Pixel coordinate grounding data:
★ ★ ★ ★ ★

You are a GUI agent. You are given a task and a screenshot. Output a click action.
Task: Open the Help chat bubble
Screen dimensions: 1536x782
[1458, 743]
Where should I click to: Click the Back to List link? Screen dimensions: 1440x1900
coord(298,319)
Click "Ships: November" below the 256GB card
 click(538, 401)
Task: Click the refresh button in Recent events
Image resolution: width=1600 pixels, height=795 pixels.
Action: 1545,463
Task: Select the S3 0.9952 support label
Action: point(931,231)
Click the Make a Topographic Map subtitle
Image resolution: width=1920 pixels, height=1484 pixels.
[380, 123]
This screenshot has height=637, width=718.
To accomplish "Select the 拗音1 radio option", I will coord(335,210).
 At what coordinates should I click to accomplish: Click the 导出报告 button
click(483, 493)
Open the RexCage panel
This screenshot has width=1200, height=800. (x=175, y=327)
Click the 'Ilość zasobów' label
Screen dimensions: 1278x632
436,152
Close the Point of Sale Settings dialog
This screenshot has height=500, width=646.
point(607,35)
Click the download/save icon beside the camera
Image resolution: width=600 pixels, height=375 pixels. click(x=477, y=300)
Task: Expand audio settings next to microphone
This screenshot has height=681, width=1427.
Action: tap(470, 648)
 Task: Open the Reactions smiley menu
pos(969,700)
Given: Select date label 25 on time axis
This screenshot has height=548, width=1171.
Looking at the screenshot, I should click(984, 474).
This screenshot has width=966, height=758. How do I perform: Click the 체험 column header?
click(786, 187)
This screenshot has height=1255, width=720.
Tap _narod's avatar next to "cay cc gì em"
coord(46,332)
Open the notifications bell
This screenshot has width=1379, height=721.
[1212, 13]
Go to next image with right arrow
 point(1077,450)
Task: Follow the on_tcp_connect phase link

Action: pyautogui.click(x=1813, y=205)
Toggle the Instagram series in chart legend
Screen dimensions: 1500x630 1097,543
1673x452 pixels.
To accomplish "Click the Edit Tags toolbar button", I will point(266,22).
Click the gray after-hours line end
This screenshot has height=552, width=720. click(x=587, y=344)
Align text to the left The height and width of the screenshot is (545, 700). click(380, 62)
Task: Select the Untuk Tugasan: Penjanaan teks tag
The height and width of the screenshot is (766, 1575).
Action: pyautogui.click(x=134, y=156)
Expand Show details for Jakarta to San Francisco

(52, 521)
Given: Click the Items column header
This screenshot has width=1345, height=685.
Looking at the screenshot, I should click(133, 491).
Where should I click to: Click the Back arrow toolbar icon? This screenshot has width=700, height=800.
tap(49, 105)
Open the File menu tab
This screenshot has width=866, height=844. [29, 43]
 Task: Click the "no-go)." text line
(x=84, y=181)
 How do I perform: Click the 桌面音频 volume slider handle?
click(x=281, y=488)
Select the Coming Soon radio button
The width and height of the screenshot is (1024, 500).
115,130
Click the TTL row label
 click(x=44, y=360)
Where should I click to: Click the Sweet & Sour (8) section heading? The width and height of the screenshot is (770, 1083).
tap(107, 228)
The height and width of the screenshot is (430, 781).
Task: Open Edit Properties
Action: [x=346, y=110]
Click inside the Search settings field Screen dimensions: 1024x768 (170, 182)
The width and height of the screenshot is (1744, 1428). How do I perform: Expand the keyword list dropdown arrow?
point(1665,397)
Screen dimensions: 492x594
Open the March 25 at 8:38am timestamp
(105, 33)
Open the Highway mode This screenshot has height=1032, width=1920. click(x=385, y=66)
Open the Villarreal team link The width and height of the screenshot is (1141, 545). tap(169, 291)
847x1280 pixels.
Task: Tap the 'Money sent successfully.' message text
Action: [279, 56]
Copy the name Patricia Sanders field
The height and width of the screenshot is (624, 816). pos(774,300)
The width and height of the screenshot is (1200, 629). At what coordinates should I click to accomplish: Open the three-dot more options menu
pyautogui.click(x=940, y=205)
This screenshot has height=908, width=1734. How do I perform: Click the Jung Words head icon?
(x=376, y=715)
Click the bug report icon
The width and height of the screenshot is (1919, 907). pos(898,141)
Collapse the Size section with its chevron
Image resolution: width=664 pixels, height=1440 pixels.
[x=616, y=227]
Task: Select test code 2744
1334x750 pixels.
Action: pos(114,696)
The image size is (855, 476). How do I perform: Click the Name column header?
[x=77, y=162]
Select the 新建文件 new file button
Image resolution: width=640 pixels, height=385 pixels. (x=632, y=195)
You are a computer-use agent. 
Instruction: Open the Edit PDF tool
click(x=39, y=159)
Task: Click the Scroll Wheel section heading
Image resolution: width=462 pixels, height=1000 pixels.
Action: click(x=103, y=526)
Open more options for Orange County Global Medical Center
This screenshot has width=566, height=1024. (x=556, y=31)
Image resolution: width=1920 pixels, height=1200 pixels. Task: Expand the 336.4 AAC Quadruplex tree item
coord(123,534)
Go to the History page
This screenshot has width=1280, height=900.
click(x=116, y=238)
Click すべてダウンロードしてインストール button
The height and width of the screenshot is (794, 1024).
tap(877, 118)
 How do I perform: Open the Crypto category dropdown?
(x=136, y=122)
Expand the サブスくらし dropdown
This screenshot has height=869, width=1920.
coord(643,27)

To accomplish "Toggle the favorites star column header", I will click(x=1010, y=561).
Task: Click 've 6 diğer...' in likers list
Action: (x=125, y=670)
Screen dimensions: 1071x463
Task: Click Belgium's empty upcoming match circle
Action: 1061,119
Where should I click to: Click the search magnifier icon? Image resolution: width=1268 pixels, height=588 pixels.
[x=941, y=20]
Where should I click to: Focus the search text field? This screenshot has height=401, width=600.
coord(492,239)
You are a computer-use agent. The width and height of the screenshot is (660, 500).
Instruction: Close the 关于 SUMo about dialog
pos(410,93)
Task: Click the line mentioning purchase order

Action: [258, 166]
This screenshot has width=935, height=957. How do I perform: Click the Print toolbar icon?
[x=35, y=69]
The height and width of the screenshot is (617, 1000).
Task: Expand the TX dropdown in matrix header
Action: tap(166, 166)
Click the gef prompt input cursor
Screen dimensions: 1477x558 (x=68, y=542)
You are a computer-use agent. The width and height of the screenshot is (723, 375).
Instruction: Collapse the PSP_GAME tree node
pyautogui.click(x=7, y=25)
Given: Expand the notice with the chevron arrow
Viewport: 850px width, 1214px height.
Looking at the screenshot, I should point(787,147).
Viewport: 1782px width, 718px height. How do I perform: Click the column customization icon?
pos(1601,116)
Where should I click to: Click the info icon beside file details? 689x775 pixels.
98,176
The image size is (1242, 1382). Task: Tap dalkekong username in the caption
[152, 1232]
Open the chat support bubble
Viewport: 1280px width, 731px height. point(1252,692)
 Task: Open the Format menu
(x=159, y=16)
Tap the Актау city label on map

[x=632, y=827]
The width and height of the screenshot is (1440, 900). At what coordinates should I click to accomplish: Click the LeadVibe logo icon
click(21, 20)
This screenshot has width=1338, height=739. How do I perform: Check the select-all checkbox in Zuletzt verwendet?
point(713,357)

★ ★ ★ ★ ★

Your goal –
Please print out every entry again, exactly as it reads.

Response area –
You are a GUI agent. You are given a task and a screenshot. Output a click action.
Task: Open the Help chat bubble
Screen dimensions: 1536x782
[1458, 743]
Where should I click to: Click the Back to List link? Screen dimensions: 1440x1900
coord(298,319)
Click "Ships: November" below the 256GB card
 click(538, 401)
Task: Click the refresh button in Recent events
Image resolution: width=1600 pixels, height=795 pixels.
Action: 1545,463
Task: Select the S3 0.9952 support label
Action: point(931,231)
Click the Make a Topographic Map subtitle
Image resolution: width=1920 pixels, height=1484 pixels.
[380, 123]
This screenshot has height=637, width=718.
To accomplish "Select the 拗音1 radio option", I will coord(335,210).
 At what coordinates should I click to accomplish: Click the 导出报告 button
click(483, 493)
Open the RexCage panel
This screenshot has width=1200, height=800. (x=175, y=327)
Click the 'Ilość zasobów' label
Screen dimensions: 1278x632
436,152
Close the Point of Sale Settings dialog
This screenshot has height=500, width=646.
point(607,35)
Click the download/save icon beside the camera
Image resolution: width=600 pixels, height=375 pixels. click(x=477, y=300)
Task: Expand audio settings next to microphone
This screenshot has height=681, width=1427.
Action: tap(470, 648)
 Task: Open the Reactions smiley menu
pos(969,700)
Given: Select date label 25 on time axis
This screenshot has height=548, width=1171.
Looking at the screenshot, I should click(984, 474).
This screenshot has width=966, height=758. How do I perform: Click the 체험 column header?
click(786, 187)
This screenshot has height=1255, width=720.
Tap _narod's avatar next to "cay cc gì em"
coord(46,332)
Open the notifications bell
This screenshot has width=1379, height=721.
[1212, 13]
Go to next image with right arrow
 point(1077,450)
Task: Follow the on_tcp_connect phase link

Action: pyautogui.click(x=1813, y=205)
Toggle the Instagram series in chart legend
Screen dimensions: 1500x630 1097,543
1673x452 pixels.
To accomplish "Click the Edit Tags toolbar button", I will point(266,22).
Click the gray after-hours line end
This screenshot has height=552, width=720. click(x=587, y=344)
Align text to the left The height and width of the screenshot is (545, 700). click(380, 62)
Task: Select the Untuk Tugasan: Penjanaan teks tag
The height and width of the screenshot is (766, 1575).
Action: pyautogui.click(x=134, y=156)
Expand Show details for Jakarta to San Francisco

(52, 521)
Given: Click the Items column header
This screenshot has width=1345, height=685.
Looking at the screenshot, I should click(133, 491).
Where should I click to: Click the Back arrow toolbar icon? This screenshot has width=700, height=800.
tap(49, 105)
Open the File menu tab
This screenshot has width=866, height=844. [29, 43]
 Task: Click the "no-go)." text line
(x=84, y=181)
 How do I perform: Click the 桌面音频 volume slider handle?
click(x=281, y=488)
Select the Coming Soon radio button
The width and height of the screenshot is (1024, 500).
115,130
Click the TTL row label
 click(x=44, y=360)
Where should I click to: Click the Sweet & Sour (8) section heading? The width and height of the screenshot is (770, 1083).
tap(107, 228)
The height and width of the screenshot is (430, 781).
Task: Open Edit Properties
Action: [x=346, y=110]
Click inside the Search settings field Screen dimensions: 1024x768 (170, 182)
The width and height of the screenshot is (1744, 1428). How do I perform: Expand the keyword list dropdown arrow?
point(1665,397)
Screen dimensions: 492x594
Open the March 25 at 8:38am timestamp
(105, 33)
Open the Highway mode This screenshot has height=1032, width=1920. click(x=385, y=66)
Open the Villarreal team link The width and height of the screenshot is (1141, 545). tap(169, 291)
847x1280 pixels.
Task: Tap the 'Money sent successfully.' message text
Action: [279, 56]
Copy the name Patricia Sanders field
The height and width of the screenshot is (624, 816). pos(774,300)
The width and height of the screenshot is (1200, 629). At what coordinates should I click to accomplish: Open the three-dot more options menu
pyautogui.click(x=940, y=205)
This screenshot has height=908, width=1734. How do I perform: Click the Jung Words head icon?
(x=376, y=715)
Click the bug report icon
The width and height of the screenshot is (1919, 907). pos(898,141)
Collapse the Size section with its chevron
Image resolution: width=664 pixels, height=1440 pixels.
[x=616, y=227]
Task: Select test code 2744
1334x750 pixels.
Action: pos(114,696)
The image size is (855, 476). How do I perform: Click the Name column header?
[x=77, y=162]
Select the 新建文件 new file button
Image resolution: width=640 pixels, height=385 pixels. (x=632, y=195)
You are a computer-use agent. 
Instruction: Open the Edit PDF tool
click(x=39, y=159)
Task: Click the Scroll Wheel section heading
Image resolution: width=462 pixels, height=1000 pixels.
Action: click(x=103, y=526)
Open more options for Orange County Global Medical Center
This screenshot has width=566, height=1024. (x=556, y=31)
Image resolution: width=1920 pixels, height=1200 pixels. Task: Expand the 336.4 AAC Quadruplex tree item
coord(123,534)
Go to the History page
This screenshot has width=1280, height=900.
click(x=116, y=238)
Click すべてダウンロードしてインストール button
The height and width of the screenshot is (794, 1024).
tap(877, 118)
 How do I perform: Open the Crypto category dropdown?
(x=136, y=122)
Expand the サブスくらし dropdown
This screenshot has height=869, width=1920.
coord(643,27)

To accomplish "Toggle the favorites star column header", I will click(x=1010, y=561).
Task: Click 've 6 diğer...' in likers list
Action: (x=125, y=670)
Screen dimensions: 1071x463
Task: Click Belgium's empty upcoming match circle
Action: 1061,119
Where should I click to: Click the search magnifier icon? Image resolution: width=1268 pixels, height=588 pixels.
[x=941, y=20]
Where should I click to: Focus the search text field? This screenshot has height=401, width=600.
coord(492,239)
You are a computer-use agent. The width and height of the screenshot is (660, 500).
Instruction: Close the 关于 SUMo about dialog
pos(410,93)
Task: Click the line mentioning purchase order

Action: [258, 166]
This screenshot has width=935, height=957. How do I perform: Click the Print toolbar icon?
[x=35, y=69]
The height and width of the screenshot is (617, 1000).
Task: Expand the TX dropdown in matrix header
Action: tap(166, 166)
Click the gef prompt input cursor
Screen dimensions: 1477x558 (x=68, y=542)
You are a computer-use agent. The width and height of the screenshot is (723, 375).
Instruction: Collapse the PSP_GAME tree node
pyautogui.click(x=7, y=25)
Given: Expand the notice with the chevron arrow
Viewport: 850px width, 1214px height.
Looking at the screenshot, I should point(787,147).
Viewport: 1782px width, 718px height. How do I perform: Click the column customization icon?
pos(1601,116)
Where should I click to: Click the info icon beside file details? 689x775 pixels.
98,176
The image size is (1242, 1382). Task: Tap dalkekong username in the caption
[152, 1232]
Open the chat support bubble
Viewport: 1280px width, 731px height. point(1252,692)
 Task: Open the Format menu
(x=159, y=16)
Tap the Актау city label on map

[x=632, y=827]
The width and height of the screenshot is (1440, 900). At what coordinates should I click to accomplish: Click the LeadVibe logo icon
click(21, 20)
This screenshot has width=1338, height=739. How do I perform: Check the select-all checkbox in Zuletzt verwendet?
point(713,357)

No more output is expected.